**What you should do:**
Scan the entries below. Return every line that includes "named".

**Materials provided:**
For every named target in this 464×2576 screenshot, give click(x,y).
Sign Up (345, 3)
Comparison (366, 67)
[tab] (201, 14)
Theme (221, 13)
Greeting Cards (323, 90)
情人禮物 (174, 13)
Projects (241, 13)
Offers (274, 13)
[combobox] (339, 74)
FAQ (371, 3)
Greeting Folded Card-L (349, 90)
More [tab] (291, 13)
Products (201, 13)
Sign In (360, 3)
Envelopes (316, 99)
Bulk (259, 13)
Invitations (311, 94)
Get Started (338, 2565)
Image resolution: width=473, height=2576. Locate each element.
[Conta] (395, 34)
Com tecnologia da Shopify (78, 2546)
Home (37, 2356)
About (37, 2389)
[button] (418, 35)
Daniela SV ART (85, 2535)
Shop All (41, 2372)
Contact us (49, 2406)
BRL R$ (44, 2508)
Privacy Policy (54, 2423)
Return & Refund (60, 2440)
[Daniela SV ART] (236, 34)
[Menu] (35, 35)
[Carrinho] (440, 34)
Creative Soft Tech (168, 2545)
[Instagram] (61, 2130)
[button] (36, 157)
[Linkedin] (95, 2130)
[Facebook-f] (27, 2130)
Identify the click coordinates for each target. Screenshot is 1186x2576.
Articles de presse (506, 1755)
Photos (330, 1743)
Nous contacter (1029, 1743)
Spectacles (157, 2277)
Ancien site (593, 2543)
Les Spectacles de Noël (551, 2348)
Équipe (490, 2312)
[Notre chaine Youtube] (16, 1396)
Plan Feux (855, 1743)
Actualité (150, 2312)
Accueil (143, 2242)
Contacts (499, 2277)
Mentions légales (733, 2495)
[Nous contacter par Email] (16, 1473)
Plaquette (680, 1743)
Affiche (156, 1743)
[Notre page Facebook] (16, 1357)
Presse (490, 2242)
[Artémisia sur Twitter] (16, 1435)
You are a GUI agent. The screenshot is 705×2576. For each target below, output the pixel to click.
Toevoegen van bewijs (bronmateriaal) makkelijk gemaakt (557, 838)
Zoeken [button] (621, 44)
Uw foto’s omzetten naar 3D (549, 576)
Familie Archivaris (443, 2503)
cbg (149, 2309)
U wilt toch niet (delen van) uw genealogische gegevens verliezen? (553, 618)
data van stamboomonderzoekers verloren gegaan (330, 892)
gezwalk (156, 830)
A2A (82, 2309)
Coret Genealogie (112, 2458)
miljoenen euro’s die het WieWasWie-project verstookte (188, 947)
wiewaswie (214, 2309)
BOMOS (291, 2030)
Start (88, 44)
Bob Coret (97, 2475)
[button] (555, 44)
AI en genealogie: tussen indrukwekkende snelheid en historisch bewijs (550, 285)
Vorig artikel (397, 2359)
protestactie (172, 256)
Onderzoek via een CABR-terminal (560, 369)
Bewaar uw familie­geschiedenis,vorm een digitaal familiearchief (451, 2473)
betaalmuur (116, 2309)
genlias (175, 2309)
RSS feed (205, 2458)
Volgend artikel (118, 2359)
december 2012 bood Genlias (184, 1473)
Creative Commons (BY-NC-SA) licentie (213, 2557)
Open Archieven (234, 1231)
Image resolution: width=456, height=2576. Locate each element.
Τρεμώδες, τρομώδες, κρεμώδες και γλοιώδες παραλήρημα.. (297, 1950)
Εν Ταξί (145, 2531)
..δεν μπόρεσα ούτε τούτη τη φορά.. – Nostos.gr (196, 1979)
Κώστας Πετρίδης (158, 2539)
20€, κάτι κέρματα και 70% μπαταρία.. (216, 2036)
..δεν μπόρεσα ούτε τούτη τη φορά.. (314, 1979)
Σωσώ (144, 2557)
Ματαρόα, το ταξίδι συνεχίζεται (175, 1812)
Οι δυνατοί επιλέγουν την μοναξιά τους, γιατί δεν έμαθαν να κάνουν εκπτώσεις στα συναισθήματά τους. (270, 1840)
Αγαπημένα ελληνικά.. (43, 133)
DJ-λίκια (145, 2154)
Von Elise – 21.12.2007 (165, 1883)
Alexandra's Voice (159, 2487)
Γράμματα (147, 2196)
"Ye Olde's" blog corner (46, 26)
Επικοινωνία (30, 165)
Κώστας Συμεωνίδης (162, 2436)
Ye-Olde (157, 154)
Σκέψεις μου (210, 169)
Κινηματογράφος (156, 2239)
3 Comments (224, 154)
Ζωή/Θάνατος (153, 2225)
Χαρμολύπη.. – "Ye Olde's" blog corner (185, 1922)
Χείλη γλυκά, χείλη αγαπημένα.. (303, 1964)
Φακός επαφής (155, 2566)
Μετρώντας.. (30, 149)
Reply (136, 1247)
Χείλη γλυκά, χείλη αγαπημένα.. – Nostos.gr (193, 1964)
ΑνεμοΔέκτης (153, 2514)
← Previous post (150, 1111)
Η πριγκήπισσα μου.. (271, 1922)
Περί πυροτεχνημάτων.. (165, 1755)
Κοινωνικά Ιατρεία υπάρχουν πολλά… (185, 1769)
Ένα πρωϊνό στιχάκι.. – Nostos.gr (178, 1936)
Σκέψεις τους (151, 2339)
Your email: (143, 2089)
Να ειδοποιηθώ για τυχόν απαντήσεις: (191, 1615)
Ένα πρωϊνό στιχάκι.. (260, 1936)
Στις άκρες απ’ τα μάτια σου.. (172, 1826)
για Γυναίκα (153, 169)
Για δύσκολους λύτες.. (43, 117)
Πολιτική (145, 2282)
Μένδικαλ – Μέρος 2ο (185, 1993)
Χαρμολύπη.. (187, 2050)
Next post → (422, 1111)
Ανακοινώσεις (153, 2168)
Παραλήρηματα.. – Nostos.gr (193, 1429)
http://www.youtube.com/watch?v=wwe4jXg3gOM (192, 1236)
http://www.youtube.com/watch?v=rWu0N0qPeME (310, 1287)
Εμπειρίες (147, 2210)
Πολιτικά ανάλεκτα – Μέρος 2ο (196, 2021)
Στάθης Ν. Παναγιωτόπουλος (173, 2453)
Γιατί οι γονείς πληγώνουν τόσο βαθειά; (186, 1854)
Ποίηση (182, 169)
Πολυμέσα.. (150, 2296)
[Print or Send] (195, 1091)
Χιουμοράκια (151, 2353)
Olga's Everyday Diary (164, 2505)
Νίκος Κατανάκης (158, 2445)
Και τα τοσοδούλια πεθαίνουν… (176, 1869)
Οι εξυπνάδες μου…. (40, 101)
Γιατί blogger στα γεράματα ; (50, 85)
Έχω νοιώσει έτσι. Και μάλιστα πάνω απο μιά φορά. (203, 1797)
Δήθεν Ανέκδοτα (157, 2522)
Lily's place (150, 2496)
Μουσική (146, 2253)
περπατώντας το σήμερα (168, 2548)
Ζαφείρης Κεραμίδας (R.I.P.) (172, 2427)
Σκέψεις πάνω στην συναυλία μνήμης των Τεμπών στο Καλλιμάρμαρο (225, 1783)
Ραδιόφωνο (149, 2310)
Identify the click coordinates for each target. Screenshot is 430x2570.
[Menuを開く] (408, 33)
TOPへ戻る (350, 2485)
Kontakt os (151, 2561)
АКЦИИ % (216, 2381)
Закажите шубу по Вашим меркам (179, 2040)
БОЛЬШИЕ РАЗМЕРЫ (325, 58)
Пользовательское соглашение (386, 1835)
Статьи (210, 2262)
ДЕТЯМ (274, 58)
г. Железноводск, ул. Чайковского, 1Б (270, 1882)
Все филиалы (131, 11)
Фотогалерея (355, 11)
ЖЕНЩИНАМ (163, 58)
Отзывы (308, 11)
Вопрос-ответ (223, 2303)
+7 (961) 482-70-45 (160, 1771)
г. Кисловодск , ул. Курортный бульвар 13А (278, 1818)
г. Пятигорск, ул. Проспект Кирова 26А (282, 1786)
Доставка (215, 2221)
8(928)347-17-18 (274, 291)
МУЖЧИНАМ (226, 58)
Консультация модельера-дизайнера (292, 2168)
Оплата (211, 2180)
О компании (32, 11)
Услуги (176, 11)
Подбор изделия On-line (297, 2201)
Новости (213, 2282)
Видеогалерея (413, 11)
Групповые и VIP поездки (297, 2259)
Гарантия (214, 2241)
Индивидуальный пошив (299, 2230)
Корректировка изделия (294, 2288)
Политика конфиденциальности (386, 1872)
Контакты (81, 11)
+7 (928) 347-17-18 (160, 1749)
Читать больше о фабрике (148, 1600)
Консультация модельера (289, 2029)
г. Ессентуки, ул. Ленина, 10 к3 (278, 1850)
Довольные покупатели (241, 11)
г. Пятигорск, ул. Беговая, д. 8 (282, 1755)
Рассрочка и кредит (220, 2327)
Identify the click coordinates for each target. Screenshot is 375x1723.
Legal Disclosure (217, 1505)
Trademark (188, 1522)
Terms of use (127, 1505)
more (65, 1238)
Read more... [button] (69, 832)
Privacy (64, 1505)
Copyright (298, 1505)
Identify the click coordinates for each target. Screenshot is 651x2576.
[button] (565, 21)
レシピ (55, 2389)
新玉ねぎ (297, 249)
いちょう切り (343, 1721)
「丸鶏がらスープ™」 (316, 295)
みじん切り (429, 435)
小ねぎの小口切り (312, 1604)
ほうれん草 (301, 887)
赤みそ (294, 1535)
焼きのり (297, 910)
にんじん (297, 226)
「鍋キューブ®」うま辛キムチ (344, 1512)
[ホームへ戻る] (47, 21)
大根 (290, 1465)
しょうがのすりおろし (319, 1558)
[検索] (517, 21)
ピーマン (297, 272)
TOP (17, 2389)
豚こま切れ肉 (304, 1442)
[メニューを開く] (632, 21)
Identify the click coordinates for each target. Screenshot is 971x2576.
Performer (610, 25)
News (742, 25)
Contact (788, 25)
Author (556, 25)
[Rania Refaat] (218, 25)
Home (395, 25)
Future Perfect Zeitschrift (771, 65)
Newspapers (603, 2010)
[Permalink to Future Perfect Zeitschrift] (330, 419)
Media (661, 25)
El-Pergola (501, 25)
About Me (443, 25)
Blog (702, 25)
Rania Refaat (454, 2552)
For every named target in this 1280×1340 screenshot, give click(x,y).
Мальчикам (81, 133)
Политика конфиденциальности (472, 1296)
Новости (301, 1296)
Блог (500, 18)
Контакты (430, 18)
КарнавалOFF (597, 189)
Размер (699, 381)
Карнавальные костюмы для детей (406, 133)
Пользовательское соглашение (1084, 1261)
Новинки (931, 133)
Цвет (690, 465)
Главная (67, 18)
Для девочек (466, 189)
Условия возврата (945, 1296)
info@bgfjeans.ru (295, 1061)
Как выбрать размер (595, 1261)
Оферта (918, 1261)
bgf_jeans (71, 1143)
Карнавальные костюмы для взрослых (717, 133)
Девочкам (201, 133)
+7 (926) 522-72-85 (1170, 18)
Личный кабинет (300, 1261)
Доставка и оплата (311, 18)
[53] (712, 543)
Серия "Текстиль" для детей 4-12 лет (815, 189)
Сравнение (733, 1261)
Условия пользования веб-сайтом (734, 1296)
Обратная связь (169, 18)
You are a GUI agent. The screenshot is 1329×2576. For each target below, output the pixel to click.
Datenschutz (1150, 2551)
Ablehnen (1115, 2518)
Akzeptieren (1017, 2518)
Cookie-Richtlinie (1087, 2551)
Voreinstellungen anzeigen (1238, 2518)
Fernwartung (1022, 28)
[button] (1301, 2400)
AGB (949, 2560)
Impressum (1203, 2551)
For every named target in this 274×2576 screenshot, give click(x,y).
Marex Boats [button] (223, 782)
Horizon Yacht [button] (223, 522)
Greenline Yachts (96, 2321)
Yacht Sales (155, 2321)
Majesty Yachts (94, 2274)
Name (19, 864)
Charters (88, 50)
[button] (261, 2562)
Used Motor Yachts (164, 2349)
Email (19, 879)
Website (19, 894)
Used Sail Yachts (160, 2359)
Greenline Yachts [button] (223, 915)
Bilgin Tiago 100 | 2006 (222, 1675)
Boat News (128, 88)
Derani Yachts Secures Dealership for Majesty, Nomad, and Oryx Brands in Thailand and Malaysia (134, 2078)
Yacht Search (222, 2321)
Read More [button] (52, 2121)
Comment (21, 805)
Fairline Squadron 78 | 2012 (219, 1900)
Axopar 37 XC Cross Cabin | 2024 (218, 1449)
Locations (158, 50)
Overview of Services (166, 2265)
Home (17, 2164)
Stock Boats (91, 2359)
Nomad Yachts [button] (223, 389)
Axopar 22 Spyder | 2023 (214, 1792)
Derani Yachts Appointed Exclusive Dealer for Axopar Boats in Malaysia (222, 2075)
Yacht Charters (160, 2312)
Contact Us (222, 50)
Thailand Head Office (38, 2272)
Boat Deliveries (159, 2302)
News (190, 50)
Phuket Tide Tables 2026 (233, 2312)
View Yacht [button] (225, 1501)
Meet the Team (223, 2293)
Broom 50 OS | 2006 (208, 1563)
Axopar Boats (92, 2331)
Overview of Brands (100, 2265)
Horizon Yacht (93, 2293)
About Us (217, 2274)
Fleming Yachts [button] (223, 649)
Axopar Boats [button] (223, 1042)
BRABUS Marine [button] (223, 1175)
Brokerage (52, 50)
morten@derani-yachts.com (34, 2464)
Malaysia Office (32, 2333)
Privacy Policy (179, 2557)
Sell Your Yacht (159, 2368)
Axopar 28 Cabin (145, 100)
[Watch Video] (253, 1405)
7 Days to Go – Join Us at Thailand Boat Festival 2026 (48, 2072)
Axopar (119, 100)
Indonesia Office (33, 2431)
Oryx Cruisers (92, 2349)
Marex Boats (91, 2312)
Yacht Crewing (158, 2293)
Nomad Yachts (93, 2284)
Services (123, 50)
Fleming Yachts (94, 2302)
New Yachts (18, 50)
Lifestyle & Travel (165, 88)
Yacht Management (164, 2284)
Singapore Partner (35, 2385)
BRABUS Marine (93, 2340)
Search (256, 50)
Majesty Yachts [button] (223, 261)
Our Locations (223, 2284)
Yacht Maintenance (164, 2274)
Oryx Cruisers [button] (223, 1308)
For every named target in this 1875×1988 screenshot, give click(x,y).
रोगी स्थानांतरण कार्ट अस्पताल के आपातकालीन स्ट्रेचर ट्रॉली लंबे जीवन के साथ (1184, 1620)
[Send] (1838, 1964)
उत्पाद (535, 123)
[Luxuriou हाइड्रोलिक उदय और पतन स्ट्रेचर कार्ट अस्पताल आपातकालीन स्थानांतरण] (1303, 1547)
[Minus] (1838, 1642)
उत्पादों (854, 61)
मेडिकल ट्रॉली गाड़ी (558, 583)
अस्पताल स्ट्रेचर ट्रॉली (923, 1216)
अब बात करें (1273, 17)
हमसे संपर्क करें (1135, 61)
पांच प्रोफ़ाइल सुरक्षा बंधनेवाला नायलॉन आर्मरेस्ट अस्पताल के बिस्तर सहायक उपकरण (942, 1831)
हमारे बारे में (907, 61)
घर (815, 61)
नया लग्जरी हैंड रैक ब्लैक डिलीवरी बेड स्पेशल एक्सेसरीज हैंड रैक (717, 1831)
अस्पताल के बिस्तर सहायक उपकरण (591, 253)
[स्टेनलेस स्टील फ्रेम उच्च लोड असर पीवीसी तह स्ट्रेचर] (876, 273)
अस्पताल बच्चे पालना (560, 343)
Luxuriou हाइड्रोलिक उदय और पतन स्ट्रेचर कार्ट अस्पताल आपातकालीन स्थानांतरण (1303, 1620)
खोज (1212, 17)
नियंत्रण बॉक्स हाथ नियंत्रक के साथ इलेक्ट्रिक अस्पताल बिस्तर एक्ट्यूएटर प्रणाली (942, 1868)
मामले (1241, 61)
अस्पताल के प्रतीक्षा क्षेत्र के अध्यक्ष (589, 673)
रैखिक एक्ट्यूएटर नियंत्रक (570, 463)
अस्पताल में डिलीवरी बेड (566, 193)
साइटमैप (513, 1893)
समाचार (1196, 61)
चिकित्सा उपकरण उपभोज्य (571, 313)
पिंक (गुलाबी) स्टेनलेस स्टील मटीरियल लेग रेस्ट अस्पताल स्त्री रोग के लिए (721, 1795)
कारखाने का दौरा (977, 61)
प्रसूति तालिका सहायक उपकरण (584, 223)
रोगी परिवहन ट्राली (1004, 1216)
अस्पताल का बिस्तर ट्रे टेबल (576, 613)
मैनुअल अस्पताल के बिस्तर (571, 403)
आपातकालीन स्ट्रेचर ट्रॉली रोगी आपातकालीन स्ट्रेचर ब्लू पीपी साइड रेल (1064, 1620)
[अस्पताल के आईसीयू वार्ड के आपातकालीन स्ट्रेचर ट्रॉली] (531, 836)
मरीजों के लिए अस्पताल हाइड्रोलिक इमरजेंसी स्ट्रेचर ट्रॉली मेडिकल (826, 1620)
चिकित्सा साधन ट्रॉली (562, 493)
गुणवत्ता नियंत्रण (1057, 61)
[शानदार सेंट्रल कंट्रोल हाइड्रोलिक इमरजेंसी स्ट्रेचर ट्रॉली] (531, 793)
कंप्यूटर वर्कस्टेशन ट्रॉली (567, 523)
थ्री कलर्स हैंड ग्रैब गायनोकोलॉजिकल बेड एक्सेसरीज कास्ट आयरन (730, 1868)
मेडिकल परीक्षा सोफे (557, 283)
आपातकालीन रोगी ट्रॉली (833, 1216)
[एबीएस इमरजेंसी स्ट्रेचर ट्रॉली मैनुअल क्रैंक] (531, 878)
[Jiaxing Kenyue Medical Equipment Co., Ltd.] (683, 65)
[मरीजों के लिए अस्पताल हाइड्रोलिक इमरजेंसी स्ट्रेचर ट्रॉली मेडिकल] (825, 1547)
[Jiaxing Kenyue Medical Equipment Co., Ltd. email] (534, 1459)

**Response to the exercise:**
For every named target in this 464×2576 screenshot, give click(x,y).
For every named target in this 1280×1340 screenshot, give click(x,y).
For every named target in this 274×2576 screenshot, give click(x,y).
For every named target in this 1875×1988 screenshot, give click(x,y).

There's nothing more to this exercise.